This might be totally irrational, but I'm feeling kind of sad that I'm almost done being pregnant! I know that the best times are to come and having babe in my arms will be the best thing ever. But at the same time, as long as he/she is inside me, I know that my child is safe, happy and comfortable. I don't have to worry about anything - my biggest responsibility when it comes to taking care of my baby is eating.
Even though the first trimester nausea sucked and the third trimester exhaustion is, well, exhausting, I like being pregnant. Feeling my baby move around is amazing and I love the way my body looks. I love the way my belly looks anyway, not so much the rest of me. But that's all that anyone notices, right?

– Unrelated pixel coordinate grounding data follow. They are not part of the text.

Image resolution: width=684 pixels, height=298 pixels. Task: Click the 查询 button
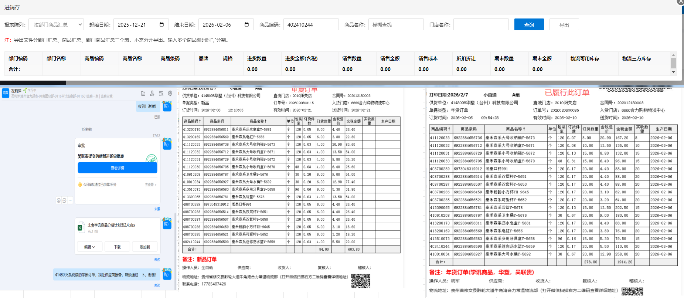pyautogui.click(x=529, y=25)
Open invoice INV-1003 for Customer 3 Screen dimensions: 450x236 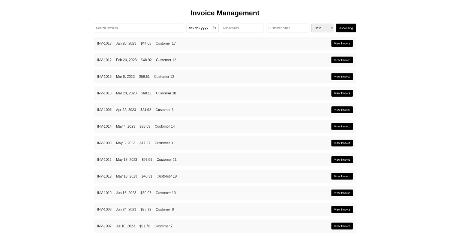tap(342, 143)
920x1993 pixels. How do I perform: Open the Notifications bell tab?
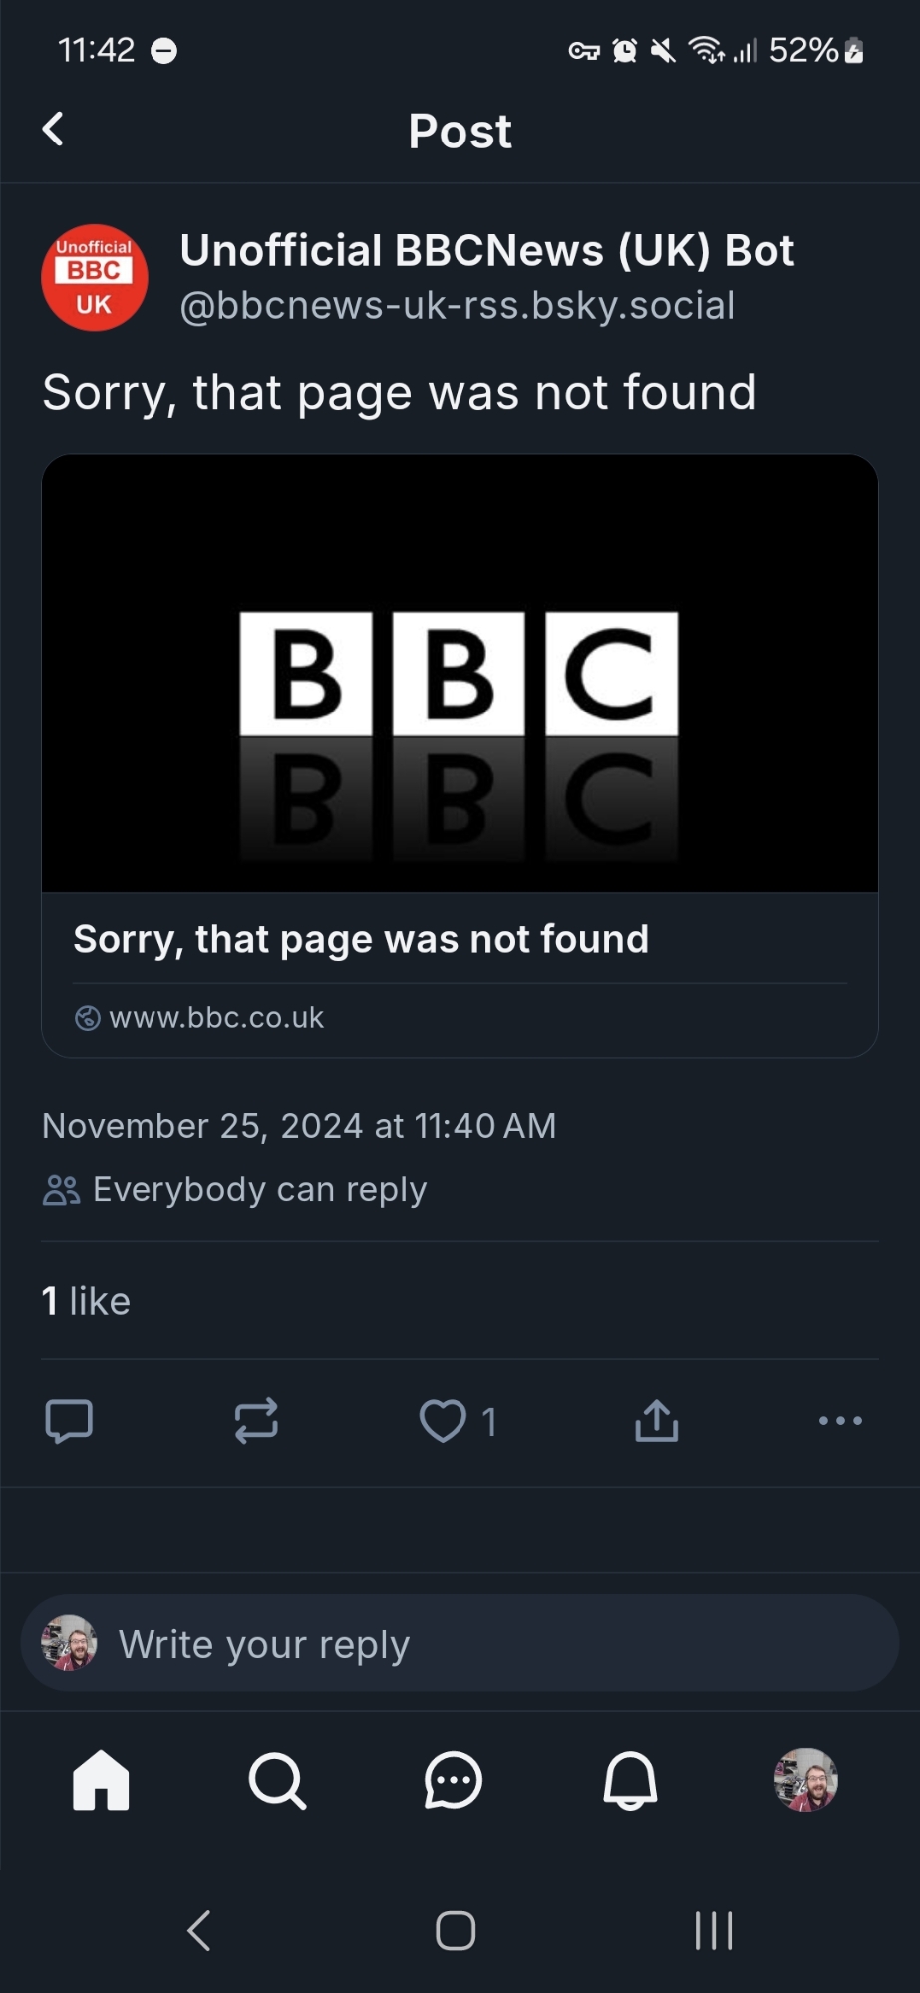(x=630, y=1780)
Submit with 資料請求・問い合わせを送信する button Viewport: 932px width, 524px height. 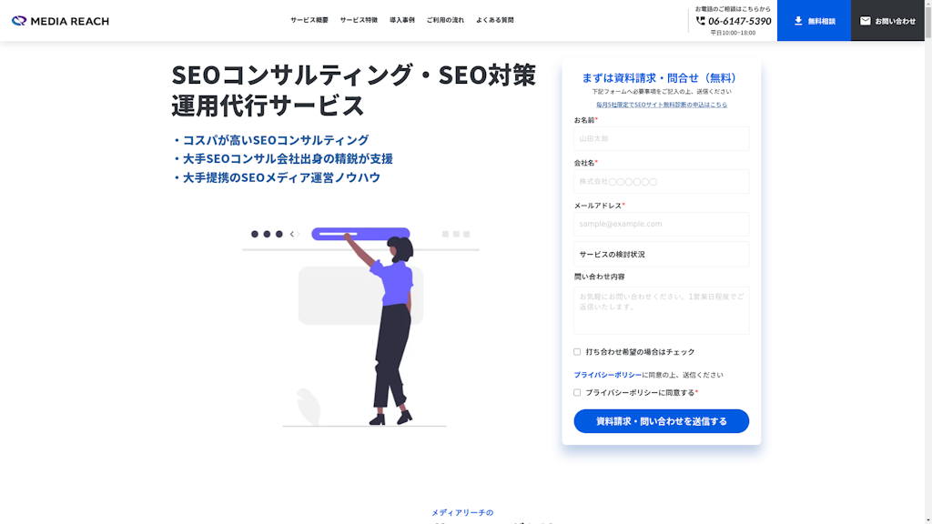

I think part of this feeling, which will go away soon, is that I haven't had my baby shower yet and thus don't have all the things baby will need. We don't have sheets for it to sleep on, not enough clothing to dress it in, and I really need to buy more diapers and wipes. After the shower, I'll do all that final shopping and I think I'll feel a lot more prepared at that point.
Just wanted to put this out there so I have the memory. Maybe in a month I'll feel completely opposite. Don't get me wrong, I totally want to meet my baby! I want to find out if it's a he or a she, and who it looks like, and how it acts. It's just bittersweet, because being pregnant is easy and fun, and my life is about to change a whole lot.